BEGIN Extracted information

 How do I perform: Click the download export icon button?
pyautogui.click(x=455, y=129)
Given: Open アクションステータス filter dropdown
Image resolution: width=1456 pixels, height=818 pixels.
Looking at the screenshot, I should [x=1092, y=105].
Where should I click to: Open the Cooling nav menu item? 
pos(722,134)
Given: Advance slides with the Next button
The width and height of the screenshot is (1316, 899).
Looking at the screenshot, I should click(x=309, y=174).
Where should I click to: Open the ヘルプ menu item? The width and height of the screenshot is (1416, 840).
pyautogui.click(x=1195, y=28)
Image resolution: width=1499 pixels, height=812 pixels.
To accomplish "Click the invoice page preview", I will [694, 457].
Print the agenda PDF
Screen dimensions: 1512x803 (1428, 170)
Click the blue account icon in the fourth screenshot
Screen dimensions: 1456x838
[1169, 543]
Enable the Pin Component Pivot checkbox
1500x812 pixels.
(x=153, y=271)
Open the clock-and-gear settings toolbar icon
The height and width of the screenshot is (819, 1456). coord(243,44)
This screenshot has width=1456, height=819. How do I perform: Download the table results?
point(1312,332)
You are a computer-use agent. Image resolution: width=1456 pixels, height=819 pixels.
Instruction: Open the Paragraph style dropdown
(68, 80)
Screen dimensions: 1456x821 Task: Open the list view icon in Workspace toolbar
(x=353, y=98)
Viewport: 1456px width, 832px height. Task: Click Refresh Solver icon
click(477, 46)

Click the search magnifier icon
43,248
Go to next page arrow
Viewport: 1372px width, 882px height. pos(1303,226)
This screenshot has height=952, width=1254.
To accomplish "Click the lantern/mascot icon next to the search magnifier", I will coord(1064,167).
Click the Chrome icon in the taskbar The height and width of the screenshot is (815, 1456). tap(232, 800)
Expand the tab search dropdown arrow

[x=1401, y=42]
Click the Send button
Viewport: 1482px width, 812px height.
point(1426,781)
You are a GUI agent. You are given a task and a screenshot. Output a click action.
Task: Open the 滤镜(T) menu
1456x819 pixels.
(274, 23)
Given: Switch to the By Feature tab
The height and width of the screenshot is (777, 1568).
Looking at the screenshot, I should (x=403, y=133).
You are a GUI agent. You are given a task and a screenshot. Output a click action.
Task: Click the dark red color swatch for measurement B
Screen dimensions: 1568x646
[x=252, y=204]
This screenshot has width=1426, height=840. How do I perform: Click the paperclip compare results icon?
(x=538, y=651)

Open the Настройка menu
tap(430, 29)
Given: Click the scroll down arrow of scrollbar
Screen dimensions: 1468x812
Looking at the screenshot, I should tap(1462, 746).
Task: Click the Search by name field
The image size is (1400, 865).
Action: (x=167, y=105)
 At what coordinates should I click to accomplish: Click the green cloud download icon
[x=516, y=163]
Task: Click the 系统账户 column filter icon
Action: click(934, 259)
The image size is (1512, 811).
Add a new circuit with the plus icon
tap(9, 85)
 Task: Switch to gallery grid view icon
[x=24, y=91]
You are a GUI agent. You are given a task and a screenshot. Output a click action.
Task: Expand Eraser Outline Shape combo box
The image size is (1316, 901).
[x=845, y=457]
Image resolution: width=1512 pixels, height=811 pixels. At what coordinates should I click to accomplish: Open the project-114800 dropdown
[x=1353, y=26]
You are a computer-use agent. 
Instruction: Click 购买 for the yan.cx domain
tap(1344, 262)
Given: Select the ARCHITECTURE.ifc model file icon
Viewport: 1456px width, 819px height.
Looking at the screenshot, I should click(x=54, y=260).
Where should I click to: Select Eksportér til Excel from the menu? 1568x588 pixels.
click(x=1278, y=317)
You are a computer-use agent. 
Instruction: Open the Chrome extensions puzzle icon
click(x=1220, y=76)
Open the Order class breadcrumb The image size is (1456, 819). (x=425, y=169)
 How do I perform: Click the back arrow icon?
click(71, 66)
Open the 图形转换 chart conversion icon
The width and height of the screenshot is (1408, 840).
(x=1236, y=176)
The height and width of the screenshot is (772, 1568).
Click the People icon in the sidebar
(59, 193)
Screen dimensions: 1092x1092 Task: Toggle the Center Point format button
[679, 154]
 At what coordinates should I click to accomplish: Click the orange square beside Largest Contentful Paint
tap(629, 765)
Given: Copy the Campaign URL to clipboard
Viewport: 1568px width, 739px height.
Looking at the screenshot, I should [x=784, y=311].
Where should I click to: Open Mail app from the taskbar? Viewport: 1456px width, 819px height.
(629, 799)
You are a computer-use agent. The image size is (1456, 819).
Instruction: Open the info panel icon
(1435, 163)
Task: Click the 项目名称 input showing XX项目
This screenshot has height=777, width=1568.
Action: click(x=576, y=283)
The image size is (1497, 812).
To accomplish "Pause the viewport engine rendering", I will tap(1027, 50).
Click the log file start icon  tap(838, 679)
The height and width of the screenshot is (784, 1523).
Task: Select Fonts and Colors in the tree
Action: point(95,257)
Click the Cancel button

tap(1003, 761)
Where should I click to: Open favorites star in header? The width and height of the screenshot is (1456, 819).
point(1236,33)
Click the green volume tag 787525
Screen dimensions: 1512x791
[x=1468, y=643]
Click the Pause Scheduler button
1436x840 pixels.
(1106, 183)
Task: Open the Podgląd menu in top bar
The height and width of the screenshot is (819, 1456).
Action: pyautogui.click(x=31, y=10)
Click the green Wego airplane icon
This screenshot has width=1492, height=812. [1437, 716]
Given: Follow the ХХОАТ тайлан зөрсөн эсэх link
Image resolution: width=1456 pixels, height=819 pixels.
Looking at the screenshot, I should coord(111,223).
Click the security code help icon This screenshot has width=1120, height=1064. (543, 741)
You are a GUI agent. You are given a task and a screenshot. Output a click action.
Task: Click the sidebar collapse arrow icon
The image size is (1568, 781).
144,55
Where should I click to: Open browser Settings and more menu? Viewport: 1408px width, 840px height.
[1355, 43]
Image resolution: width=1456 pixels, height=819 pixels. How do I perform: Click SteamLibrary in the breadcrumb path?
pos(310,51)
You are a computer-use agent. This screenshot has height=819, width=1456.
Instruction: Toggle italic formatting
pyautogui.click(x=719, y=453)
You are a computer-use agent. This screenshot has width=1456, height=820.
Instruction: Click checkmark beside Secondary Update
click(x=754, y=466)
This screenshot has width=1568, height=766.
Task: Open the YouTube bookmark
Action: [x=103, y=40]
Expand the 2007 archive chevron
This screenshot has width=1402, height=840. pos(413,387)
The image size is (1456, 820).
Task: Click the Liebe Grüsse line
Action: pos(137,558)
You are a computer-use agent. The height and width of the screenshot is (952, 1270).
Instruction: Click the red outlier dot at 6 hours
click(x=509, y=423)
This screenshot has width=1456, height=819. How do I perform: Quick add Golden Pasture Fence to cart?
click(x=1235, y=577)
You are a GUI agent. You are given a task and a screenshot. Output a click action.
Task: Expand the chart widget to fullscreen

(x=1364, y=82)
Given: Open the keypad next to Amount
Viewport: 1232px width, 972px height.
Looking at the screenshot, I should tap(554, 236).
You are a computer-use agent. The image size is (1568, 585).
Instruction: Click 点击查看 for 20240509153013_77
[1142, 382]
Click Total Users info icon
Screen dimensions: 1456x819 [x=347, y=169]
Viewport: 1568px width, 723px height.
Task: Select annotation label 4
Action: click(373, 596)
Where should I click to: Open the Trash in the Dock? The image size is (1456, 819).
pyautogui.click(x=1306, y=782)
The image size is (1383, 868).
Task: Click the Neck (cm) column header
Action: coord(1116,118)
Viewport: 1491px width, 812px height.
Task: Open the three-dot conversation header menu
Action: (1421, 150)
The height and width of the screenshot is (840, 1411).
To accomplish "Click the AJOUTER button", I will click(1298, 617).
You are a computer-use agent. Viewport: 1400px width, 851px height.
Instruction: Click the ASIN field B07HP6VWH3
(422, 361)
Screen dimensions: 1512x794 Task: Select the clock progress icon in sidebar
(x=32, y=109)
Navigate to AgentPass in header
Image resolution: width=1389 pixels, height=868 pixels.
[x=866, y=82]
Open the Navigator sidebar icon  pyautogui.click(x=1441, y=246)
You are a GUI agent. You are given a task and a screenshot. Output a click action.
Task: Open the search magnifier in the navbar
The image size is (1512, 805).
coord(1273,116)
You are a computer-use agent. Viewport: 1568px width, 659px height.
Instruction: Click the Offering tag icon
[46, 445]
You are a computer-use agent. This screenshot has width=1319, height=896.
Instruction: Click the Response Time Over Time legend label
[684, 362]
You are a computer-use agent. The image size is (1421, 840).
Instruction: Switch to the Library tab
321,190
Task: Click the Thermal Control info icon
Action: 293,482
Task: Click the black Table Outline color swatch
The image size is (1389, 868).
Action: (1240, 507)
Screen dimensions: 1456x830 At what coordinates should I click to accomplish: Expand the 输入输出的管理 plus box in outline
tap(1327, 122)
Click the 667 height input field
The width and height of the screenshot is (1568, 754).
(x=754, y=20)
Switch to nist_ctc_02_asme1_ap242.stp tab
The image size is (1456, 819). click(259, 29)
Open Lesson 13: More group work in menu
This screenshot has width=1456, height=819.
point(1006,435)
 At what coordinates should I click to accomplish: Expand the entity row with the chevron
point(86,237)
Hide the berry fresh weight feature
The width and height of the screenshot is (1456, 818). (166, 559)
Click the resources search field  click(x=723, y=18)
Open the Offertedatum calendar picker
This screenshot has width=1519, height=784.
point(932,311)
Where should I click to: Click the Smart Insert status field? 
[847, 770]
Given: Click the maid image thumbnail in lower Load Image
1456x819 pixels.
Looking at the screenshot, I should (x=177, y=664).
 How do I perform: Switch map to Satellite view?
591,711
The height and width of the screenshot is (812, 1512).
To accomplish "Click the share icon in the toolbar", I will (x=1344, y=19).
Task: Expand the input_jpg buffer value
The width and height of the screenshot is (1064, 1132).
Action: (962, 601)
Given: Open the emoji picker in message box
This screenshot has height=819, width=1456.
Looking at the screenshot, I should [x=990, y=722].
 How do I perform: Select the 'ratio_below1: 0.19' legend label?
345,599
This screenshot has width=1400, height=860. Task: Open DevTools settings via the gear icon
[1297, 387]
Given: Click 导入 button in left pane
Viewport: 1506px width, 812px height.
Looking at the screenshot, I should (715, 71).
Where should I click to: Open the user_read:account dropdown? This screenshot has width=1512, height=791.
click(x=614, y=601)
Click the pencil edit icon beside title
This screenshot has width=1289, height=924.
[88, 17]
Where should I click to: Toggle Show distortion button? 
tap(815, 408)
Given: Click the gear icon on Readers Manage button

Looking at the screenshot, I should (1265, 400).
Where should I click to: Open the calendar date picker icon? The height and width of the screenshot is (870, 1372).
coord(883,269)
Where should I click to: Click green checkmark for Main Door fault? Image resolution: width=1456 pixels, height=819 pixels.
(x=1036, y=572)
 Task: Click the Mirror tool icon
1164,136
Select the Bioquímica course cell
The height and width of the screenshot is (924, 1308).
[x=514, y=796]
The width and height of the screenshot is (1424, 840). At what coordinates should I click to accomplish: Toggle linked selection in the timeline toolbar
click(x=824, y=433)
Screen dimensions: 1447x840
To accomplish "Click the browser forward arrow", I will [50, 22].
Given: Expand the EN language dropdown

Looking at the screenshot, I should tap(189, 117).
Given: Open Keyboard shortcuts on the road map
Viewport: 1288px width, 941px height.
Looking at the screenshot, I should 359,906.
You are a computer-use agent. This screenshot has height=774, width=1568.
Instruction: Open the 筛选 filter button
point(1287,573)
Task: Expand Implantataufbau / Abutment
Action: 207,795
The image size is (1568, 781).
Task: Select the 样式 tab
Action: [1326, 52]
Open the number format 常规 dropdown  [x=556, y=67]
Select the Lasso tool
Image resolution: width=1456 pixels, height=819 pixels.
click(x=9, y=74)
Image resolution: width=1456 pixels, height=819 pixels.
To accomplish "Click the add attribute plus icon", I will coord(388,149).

END Extracted information

_Exercise requirements_:
Search the data for "will". Copy each line that has it.

_Exercise answer_:
To accomplish "Click the invoice page preview", I will [694, 457].
To accomplish "Click the lantern/mascot icon next to the search magnifier", I will coord(1064,167).
To accomplish "Pause the viewport engine rendering", I will tap(1027, 50).
To accomplish "Click the AJOUTER button", I will click(1298, 617).
To accomplish "Click the share icon in the toolbar", I will (x=1344, y=19).
To accomplish "Click the browser forward arrow", I will [50, 22].
To accomplish "Click the add attribute plus icon", I will coord(388,149).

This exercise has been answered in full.